As a “top predator,” their numbers remained small and slow reproductive rates limited them, whether via actually breeding or by the “turning” of victims. Even so, around the Carpathians and the eastern Alps, vampires became an increasing hazard for the local population.

It was in the first few centuries AD, and largely through the Christianization of the region, that the first countermeasures were developed against these first “true” vampires, now known as the Strigoi. Hunters used to dealing with wolves and bears refined methods to kill vampires that were initially fairly straightforward: beheading, burning and staking, often all three.

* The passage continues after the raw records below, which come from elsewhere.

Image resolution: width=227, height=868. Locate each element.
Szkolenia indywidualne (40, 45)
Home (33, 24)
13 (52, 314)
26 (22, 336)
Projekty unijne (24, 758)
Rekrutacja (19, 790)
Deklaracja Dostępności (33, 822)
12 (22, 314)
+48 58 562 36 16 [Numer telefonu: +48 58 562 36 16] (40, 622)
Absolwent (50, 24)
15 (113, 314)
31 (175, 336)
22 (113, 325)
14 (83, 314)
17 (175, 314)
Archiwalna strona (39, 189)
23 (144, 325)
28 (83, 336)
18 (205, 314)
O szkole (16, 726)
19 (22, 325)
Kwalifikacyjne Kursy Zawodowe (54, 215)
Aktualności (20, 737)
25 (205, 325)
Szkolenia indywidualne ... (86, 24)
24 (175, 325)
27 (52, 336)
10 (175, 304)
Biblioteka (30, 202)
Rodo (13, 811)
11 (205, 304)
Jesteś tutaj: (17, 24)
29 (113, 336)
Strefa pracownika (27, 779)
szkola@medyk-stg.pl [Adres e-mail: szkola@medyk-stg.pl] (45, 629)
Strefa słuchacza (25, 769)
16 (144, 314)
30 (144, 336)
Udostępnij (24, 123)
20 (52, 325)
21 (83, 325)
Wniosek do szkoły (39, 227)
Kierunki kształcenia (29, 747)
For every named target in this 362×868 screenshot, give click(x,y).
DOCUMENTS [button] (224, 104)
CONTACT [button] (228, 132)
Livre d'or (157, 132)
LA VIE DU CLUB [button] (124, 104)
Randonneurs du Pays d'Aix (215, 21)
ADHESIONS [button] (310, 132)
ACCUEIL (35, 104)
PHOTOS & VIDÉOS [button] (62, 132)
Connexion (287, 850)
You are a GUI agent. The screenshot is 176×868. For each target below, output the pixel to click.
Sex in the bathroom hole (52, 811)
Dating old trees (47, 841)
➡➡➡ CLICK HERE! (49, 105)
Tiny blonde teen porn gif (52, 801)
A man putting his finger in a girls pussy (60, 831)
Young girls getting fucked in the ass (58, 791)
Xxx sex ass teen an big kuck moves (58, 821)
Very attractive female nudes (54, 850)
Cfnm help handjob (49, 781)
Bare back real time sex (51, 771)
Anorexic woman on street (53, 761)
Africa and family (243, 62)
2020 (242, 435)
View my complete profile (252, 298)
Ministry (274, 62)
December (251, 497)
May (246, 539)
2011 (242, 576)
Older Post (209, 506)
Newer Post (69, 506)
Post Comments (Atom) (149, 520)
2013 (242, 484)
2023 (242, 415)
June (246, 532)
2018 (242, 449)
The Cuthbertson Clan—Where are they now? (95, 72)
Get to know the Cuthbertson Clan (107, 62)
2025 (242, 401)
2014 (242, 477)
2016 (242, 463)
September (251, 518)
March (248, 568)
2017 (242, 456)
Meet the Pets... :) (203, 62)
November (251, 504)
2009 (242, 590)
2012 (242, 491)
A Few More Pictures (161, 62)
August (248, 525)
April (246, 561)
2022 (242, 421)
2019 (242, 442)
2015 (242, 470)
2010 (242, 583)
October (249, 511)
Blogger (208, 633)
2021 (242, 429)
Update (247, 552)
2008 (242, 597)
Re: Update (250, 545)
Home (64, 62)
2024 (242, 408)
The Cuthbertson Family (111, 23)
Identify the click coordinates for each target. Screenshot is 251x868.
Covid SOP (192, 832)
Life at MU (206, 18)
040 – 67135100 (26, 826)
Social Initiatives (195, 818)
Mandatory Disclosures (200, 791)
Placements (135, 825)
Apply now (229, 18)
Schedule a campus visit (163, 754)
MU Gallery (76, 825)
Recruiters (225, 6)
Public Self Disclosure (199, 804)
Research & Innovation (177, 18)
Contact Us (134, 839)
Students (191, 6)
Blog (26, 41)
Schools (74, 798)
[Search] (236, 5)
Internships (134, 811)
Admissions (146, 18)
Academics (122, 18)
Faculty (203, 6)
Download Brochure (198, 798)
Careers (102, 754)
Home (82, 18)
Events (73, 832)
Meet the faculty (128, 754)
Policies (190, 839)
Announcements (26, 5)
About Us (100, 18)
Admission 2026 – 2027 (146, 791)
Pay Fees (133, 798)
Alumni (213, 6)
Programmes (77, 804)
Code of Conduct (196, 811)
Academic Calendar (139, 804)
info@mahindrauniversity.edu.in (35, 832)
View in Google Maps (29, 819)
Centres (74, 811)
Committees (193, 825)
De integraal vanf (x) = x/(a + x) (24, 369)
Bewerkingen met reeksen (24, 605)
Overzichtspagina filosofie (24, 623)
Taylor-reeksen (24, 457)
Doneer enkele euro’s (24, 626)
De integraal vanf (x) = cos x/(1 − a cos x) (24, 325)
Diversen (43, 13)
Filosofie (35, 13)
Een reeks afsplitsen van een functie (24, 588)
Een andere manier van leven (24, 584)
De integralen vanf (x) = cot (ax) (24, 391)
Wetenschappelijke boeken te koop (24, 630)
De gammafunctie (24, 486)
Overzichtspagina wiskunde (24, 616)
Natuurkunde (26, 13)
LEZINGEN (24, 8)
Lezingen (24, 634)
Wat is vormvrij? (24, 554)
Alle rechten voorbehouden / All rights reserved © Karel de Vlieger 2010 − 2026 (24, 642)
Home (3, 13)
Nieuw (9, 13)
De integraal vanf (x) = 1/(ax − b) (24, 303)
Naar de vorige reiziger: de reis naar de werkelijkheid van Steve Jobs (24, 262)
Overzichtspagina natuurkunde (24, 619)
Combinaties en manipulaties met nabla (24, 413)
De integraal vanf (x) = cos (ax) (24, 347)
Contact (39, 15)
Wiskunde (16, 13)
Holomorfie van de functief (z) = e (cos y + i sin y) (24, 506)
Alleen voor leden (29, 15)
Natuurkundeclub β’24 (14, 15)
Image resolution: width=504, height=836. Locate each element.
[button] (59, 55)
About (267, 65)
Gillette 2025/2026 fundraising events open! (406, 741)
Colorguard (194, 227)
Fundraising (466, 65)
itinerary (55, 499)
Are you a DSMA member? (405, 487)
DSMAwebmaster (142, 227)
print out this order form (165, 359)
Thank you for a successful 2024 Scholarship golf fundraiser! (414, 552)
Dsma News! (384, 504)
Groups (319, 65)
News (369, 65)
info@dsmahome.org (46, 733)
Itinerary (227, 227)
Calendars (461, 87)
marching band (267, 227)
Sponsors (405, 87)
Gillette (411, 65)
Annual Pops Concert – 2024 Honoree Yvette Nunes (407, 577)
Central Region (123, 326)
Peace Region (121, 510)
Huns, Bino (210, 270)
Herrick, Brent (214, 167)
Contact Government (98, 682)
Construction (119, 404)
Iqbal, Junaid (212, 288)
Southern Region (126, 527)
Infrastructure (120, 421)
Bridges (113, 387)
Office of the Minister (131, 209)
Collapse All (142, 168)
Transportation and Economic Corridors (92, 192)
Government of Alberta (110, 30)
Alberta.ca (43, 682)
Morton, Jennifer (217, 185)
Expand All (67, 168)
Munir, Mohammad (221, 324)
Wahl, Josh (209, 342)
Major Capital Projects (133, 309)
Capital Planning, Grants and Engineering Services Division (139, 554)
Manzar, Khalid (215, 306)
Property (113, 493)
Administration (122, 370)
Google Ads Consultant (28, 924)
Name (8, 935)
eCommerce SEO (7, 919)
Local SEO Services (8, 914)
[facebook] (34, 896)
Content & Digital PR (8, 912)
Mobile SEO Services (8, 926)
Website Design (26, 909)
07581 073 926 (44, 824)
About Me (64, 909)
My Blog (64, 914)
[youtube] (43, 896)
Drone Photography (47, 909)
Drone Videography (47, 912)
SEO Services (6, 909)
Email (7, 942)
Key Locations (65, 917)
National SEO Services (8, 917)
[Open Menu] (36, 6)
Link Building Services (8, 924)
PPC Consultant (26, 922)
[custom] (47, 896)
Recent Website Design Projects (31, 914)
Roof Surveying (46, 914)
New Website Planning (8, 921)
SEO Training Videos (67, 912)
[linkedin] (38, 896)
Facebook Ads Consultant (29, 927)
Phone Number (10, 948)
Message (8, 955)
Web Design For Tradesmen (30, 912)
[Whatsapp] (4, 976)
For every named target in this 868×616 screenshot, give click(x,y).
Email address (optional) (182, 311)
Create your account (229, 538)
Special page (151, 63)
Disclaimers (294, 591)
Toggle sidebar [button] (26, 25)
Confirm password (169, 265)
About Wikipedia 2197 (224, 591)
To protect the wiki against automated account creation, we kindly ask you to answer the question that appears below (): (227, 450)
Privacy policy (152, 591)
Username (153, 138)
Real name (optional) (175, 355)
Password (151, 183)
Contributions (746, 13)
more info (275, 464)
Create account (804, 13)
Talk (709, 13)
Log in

However, with the region’s population becoming more firmly Christian in the following centuries, it seems the first amuletic defences started to become common. Studies indicate that this use of religious symbols to ward off vampires may have arisen as a result of local Christians being turned into vampires.

It was also during the fifth- and sixth centuries that the first warrior priests appeared. They were trained in local monasteries, but as boys were already well versed in the art of hunting wolves and bears, and with a deep-rooted familiarity with the surrounding landscape.

As such, they knew the likely hideouts of vampires, be it a cave system or an abandoned farmstead, and how to track them to their lair. For the first time since prehistory, humanity was taking the fight to the vampires that they had named the Strigoi.

Despite this, the warrior priests were few and far between. It was also a difficult region in which to hunt, a wilderness of high mountains and deep forests, with a multitude of hiding places from which the Strigoi could strike. Because of this, in their Eastern European homelands, the vampires went largely unchallenged throughout their early history.

It was not until the time of the First Crusade that any organized defense against the Strigoi and their kin first appeared.

Following the call of Pope Urban II at the Council of Clermont in France in November 1095, the First Crusade gathered largely under the auspices of saving the Byzantine Empire from the apparent threat of a Muslim invasion. While the armies of Europe gathered their forces, a rather less disciplined and rag-tag Crusade took up Urban’s call and set off for the Holy Land. With few knights amongst its ranks, the army was largely composed of poor and illiterate peasants, many hoping for a new life and wealth in the east.

In August 1096, the “People’s Crusade” as it was known, swept through Eastern Europe like a locust plague. Poorly equipped and hungry, these “crusaders” sacked any town that could not resist them, be it Christian or not, even doing battle with Hungarian forces when they began to starve.

The People’s Crusade was an unexpected boon for the Strigoi. The poorly armed, disorganised, ignorant peasants provided rich picking for the vampires as they passed through the region.

Lost and hungry groups of travellers blundered into the Carpathians and were quickly annihilated, swelling the number of Strigoi and making them confident enough to leave their usual hunting grounds to haunt the peasant crusaders, picking off stragglers and the weak.

The People’s Crusade reached Constantinople, the capital of the Byzantine Empire, in late August and immediately caused enough trouble that the city closed its gates to the peasants. They were, however, quickly offered boats across the Bosporus into the Levant, where they were very soon massacred by local Muslim forces.